=== GOAL ===
Return every line of the records below that contains the string "height", matching case exactly.

=== Records ===
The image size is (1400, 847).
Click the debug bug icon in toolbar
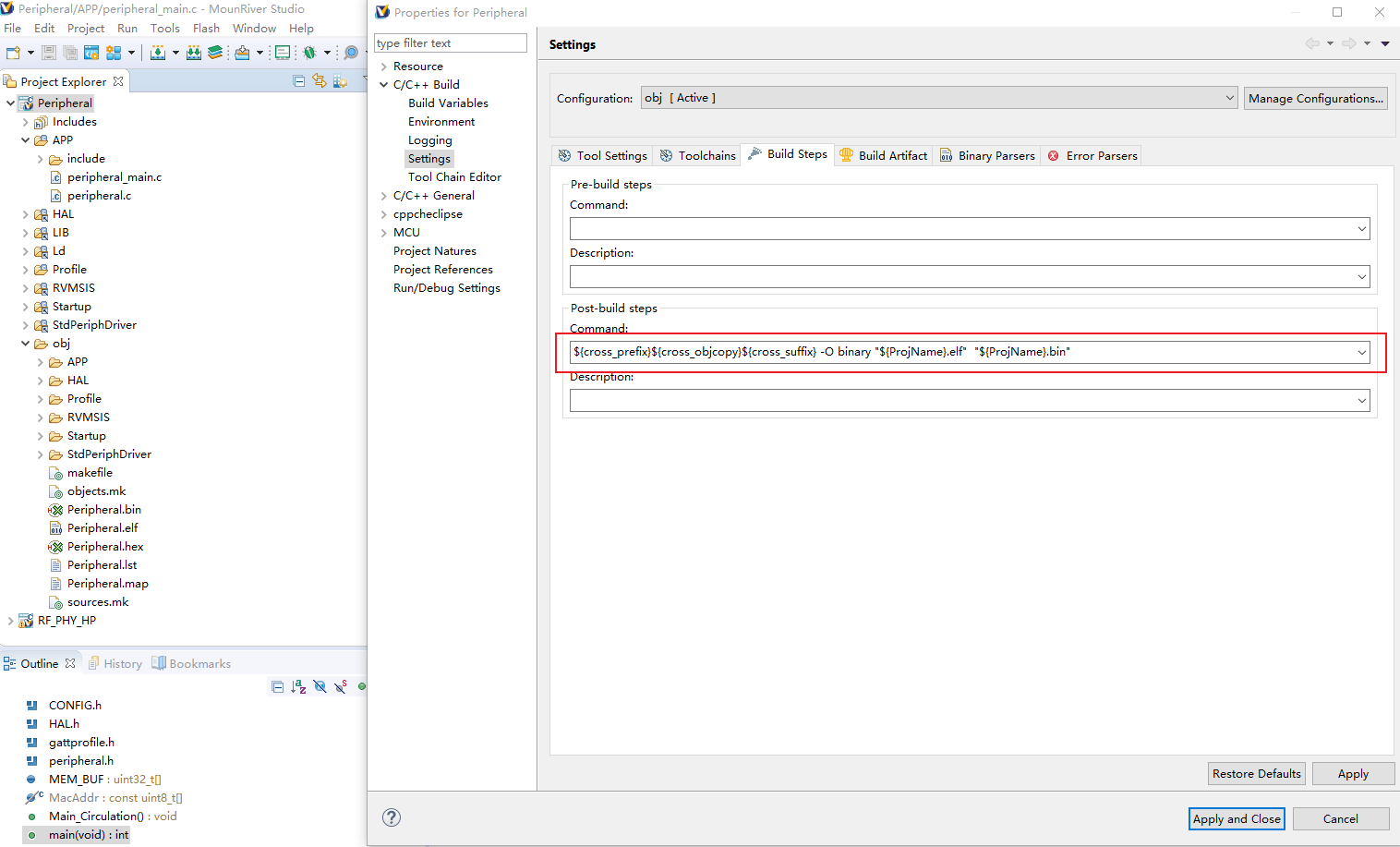pos(310,53)
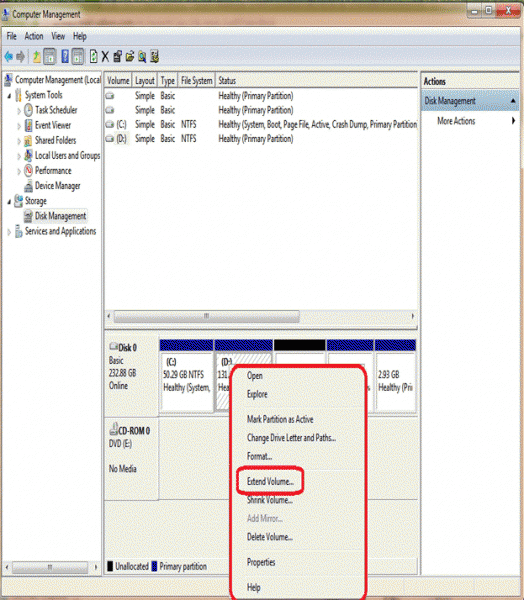Click the Delete X toolbar icon
Screen dimensions: 524x600
tap(105, 57)
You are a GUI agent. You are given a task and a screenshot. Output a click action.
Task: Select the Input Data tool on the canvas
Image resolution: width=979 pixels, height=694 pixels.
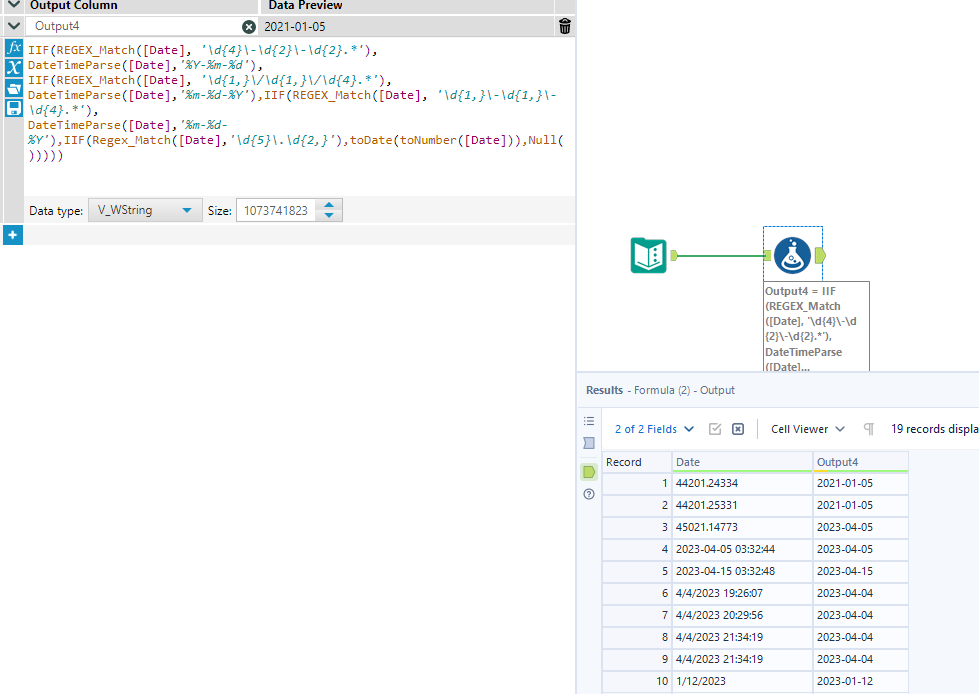pyautogui.click(x=648, y=256)
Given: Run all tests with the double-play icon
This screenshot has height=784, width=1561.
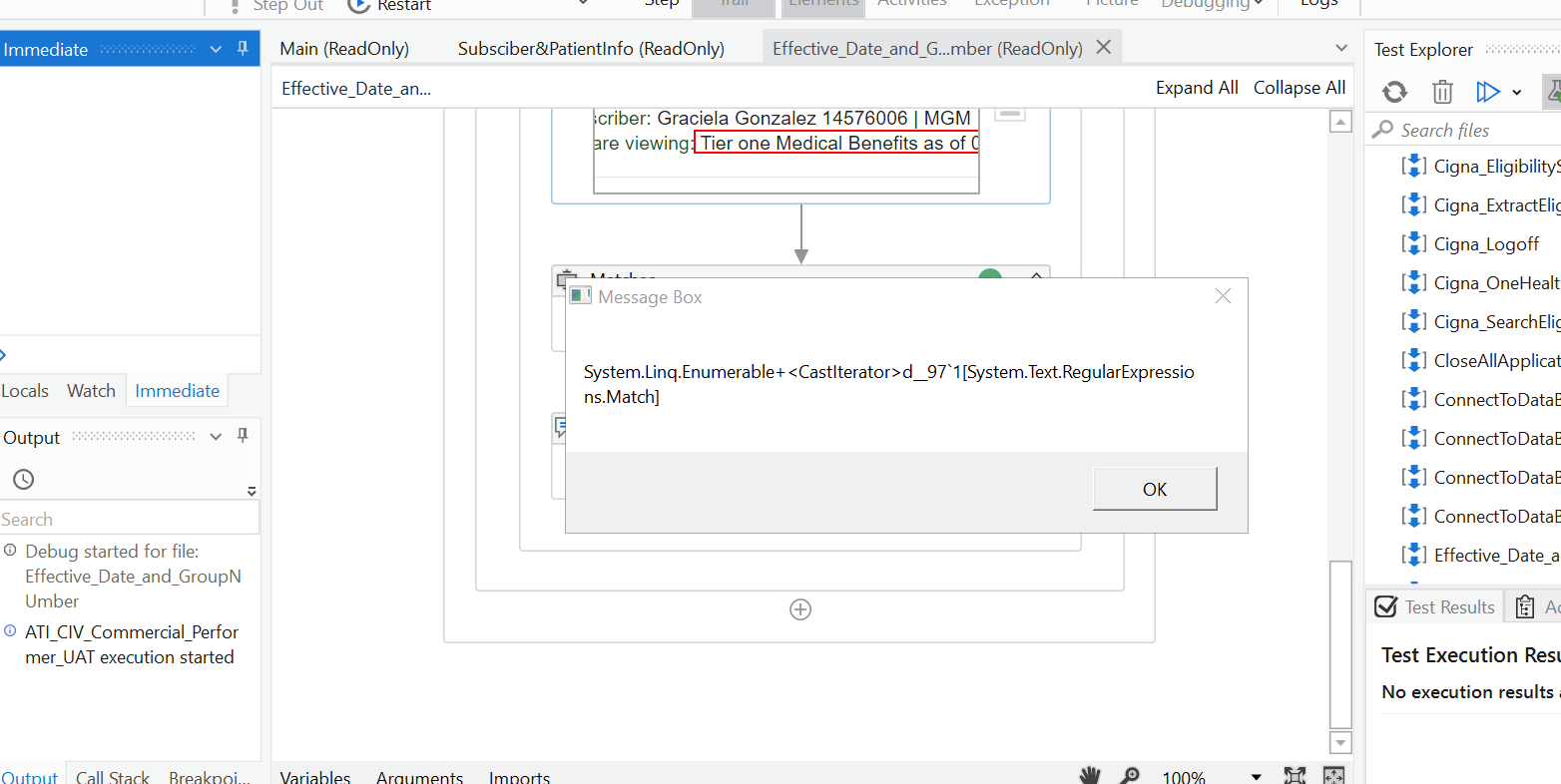Looking at the screenshot, I should coord(1487,92).
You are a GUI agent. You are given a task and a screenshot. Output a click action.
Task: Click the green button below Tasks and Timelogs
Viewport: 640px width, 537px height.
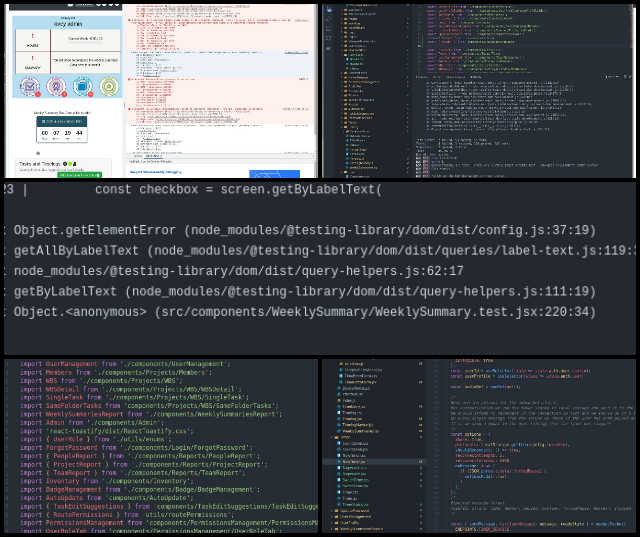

=== OUTPUT OF THE TASK ===
Image resolution: width=979 pixels, height=694 pixels.
This screenshot has height=784, width=1561.
Viewport: 640px width, 537px height.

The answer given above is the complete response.